Your task - Copy out the full listing below, substituting "desktop assistant" for every occurrence of "computer-use agent" and leaving everything else unchanged.

___ Material provided

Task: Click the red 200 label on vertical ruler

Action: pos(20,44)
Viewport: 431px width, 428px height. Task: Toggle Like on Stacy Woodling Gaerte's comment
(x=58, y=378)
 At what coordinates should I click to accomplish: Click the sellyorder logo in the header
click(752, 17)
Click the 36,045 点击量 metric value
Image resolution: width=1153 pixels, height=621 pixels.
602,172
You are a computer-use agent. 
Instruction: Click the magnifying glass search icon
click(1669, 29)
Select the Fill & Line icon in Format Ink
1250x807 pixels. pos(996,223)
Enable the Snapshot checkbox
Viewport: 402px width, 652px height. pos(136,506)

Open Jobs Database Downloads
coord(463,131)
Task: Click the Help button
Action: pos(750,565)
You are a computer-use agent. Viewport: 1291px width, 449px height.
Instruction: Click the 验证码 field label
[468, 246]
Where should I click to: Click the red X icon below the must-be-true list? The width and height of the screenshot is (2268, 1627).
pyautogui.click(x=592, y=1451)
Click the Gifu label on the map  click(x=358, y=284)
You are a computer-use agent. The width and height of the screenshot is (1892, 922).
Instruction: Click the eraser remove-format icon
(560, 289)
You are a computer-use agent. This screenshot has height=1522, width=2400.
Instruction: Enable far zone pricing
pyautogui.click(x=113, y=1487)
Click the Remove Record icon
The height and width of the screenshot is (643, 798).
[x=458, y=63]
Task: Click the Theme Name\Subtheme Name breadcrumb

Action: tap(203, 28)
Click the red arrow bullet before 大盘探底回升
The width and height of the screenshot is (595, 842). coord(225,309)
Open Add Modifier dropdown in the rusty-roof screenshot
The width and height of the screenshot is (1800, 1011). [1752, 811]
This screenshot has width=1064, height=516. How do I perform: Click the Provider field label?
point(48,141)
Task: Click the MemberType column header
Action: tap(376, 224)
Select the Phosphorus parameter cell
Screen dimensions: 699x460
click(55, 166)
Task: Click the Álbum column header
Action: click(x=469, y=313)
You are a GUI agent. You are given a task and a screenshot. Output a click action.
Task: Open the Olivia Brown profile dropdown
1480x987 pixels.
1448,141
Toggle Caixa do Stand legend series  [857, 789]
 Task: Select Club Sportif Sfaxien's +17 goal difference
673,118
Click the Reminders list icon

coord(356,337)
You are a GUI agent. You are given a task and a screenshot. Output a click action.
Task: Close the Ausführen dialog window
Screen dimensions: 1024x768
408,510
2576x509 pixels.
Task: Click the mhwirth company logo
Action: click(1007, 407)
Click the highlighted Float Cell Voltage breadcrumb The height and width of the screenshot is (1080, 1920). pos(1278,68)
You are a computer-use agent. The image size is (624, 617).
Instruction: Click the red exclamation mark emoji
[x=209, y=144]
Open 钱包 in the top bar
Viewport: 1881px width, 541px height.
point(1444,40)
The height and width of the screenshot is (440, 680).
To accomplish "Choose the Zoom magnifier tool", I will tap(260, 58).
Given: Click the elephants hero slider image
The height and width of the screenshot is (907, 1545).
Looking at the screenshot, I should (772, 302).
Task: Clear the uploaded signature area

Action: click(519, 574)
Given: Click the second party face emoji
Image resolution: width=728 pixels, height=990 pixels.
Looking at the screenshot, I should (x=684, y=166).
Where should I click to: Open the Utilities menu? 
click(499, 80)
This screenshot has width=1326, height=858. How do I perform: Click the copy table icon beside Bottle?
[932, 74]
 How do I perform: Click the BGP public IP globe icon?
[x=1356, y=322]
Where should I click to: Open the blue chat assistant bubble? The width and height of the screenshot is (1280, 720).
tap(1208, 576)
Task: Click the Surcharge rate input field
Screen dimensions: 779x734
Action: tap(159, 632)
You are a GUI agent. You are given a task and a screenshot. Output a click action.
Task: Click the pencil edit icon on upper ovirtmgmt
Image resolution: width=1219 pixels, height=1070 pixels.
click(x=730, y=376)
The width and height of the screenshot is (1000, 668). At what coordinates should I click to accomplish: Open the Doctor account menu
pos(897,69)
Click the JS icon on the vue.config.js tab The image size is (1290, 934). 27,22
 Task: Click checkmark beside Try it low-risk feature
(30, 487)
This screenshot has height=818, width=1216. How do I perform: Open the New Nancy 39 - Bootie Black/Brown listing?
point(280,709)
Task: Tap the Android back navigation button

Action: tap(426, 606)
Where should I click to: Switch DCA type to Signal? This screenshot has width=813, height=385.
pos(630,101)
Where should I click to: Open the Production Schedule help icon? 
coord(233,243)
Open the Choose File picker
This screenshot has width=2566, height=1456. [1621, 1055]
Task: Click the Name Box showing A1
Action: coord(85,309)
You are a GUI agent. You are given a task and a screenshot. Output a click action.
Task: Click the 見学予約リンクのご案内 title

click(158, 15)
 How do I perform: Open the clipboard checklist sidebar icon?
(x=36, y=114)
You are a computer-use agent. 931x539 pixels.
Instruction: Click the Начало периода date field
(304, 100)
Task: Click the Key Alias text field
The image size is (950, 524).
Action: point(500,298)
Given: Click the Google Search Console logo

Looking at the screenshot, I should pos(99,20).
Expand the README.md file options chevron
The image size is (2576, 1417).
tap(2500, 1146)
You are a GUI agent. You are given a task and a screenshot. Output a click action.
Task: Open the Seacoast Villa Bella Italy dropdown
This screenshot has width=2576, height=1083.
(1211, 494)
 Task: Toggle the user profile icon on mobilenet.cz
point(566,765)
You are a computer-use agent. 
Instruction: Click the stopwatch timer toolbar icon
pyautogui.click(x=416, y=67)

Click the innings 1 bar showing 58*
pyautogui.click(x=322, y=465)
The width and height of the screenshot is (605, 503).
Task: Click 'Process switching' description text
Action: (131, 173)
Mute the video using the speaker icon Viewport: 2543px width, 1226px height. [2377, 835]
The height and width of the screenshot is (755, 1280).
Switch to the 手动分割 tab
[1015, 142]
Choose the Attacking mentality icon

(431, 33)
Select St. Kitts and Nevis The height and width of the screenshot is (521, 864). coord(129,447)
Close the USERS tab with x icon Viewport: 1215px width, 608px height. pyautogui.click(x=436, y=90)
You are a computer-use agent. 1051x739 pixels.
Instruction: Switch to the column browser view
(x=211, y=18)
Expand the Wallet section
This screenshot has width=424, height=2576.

______

Output of the exercise -
Task: Click the red 200 label on vertical ruler

Action: pos(20,44)
Viewport: 431px width, 428px height. Task: Toggle Like on Stacy Woodling Gaerte's comment
(x=58, y=378)
 At what coordinates should I click to accomplish: Click the sellyorder logo in the header
click(752, 17)
Click the 36,045 点击量 metric value
Image resolution: width=1153 pixels, height=621 pixels.
602,172
You are a desktop assistant. 
Instruction: Click the magnifying glass search icon
click(1669, 29)
Select the Fill & Line icon in Format Ink
1250x807 pixels. pos(996,223)
Enable the Snapshot checkbox
Viewport: 402px width, 652px height. pos(136,506)

Open Jobs Database Downloads
coord(463,131)
Task: Click the Help button
Action: pos(750,565)
You are a desktop assistant. Viewport: 1291px width, 449px height.
Instruction: Click the 验证码 field label
[468, 246]
Where should I click to: Click the red X icon below the must-be-true list? The width and height of the screenshot is (2268, 1627).
pyautogui.click(x=592, y=1451)
Click the Gifu label on the map  click(x=358, y=284)
You are a desktop assistant. The width and height of the screenshot is (1892, 922).
Instruction: Click the eraser remove-format icon
(560, 289)
You are a desktop assistant. This screenshot has height=1522, width=2400.
Instruction: Enable far zone pricing
pyautogui.click(x=113, y=1487)
Click the Remove Record icon
The height and width of the screenshot is (643, 798).
[x=458, y=63]
Task: Click the Theme Name\Subtheme Name breadcrumb

Action: tap(203, 28)
Click the red arrow bullet before 大盘探底回升
The width and height of the screenshot is (595, 842). coord(225,309)
Open Add Modifier dropdown in the rusty-roof screenshot
The width and height of the screenshot is (1800, 1011). [1752, 811]
This screenshot has width=1064, height=516. How do I perform: Click the Provider field label?
point(48,141)
Task: Click the MemberType column header
Action: tap(376, 224)
Select the Phosphorus parameter cell
Screen dimensions: 699x460
click(55, 166)
Task: Click the Álbum column header
Action: click(x=469, y=313)
You are a GUI agent. You are given a task and a screenshot. Output a click action.
Task: Open the Olivia Brown profile dropdown
1480x987 pixels.
1448,141
Toggle Caixa do Stand legend series  [857, 789]
 Task: Select Club Sportif Sfaxien's +17 goal difference
673,118
Click the Reminders list icon

coord(356,337)
You are a GUI agent. You are given a task and a screenshot. Output a click action.
Task: Close the Ausführen dialog window
Screen dimensions: 1024x768
408,510
2576x509 pixels.
Task: Click the mhwirth company logo
Action: click(1007, 407)
Click the highlighted Float Cell Voltage breadcrumb The height and width of the screenshot is (1080, 1920). pos(1278,68)
You are a desktop assistant. The image size is (624, 617).
Instruction: Click the red exclamation mark emoji
[x=209, y=144]
Open 钱包 in the top bar
Viewport: 1881px width, 541px height.
point(1444,40)
The height and width of the screenshot is (440, 680).
To accomplish "Choose the Zoom magnifier tool", I will tap(260, 58).
Given: Click the elephants hero slider image
The height and width of the screenshot is (907, 1545).
Looking at the screenshot, I should (772, 302).
Task: Clear the uploaded signature area

Action: click(519, 574)
Given: Click the second party face emoji
Image resolution: width=728 pixels, height=990 pixels.
Looking at the screenshot, I should (x=684, y=166).
Where should I click to: Open the Utilities menu? 
click(499, 80)
This screenshot has width=1326, height=858. How do I perform: Click the copy table icon beside Bottle?
[932, 74]
 How do I perform: Click the BGP public IP globe icon?
[x=1356, y=322]
Where should I click to: Open the blue chat assistant bubble? The width and height of the screenshot is (1280, 720).
tap(1208, 576)
Task: Click the Surcharge rate input field
Screen dimensions: 779x734
Action: tap(159, 632)
You are a GUI agent. You are given a task and a screenshot. Output a click action.
Task: Click the pencil edit icon on upper ovirtmgmt
Image resolution: width=1219 pixels, height=1070 pixels.
click(x=730, y=376)
The width and height of the screenshot is (1000, 668). At what coordinates should I click to accomplish: Open the Doctor account menu
pos(897,69)
Click the JS icon on the vue.config.js tab The image size is (1290, 934). 27,22
 Task: Click checkmark beside Try it low-risk feature
(30, 487)
This screenshot has height=818, width=1216. How do I perform: Open the New Nancy 39 - Bootie Black/Brown listing?
point(280,709)
Task: Tap the Android back navigation button

Action: tap(426, 606)
Where should I click to: Switch DCA type to Signal? This screenshot has width=813, height=385.
pos(630,101)
Where should I click to: Open the Production Schedule help icon? 
coord(233,243)
Open the Choose File picker
This screenshot has width=2566, height=1456. [1621, 1055]
Task: Click the Name Box showing A1
Action: coord(85,309)
You are a GUI agent. You are given a task and a screenshot. Output a click action.
Task: Click the 見学予約リンクのご案内 title

click(158, 15)
 How do I perform: Open the clipboard checklist sidebar icon?
(x=36, y=114)
You are a desktop assistant. 931x539 pixels.
Instruction: Click the Начало периода date field
(304, 100)
Task: Click the Key Alias text field
The image size is (950, 524).
Action: point(500,298)
Given: Click the Google Search Console logo

Looking at the screenshot, I should pos(99,20).
Expand the README.md file options chevron
The image size is (2576, 1417).
tap(2500, 1146)
You are a GUI agent. You are given a task and a screenshot. Output a click action.
Task: Open the Seacoast Villa Bella Italy dropdown
This screenshot has width=2576, height=1083.
(1211, 494)
 Task: Toggle the user profile icon on mobilenet.cz
point(566,765)
You are a desktop assistant. 
Instruction: Click the stopwatch timer toolbar icon
pyautogui.click(x=416, y=67)

Click the innings 1 bar showing 58*
pyautogui.click(x=322, y=465)
The width and height of the screenshot is (605, 503).
Task: Click 'Process switching' description text
Action: (131, 173)
Mute the video using the speaker icon Viewport: 2543px width, 1226px height. [2377, 835]
The height and width of the screenshot is (755, 1280).
Switch to the 手动分割 tab
[1015, 142]
Choose the Attacking mentality icon

(431, 33)
Select St. Kitts and Nevis The height and width of the screenshot is (521, 864). coord(129,447)
Close the USERS tab with x icon Viewport: 1215px width, 608px height. pyautogui.click(x=436, y=90)
You are a desktop assistant. 1051x739 pixels.
Instruction: Switch to the column browser view
(x=211, y=18)
Expand the Wallet section
This screenshot has width=424, height=2576.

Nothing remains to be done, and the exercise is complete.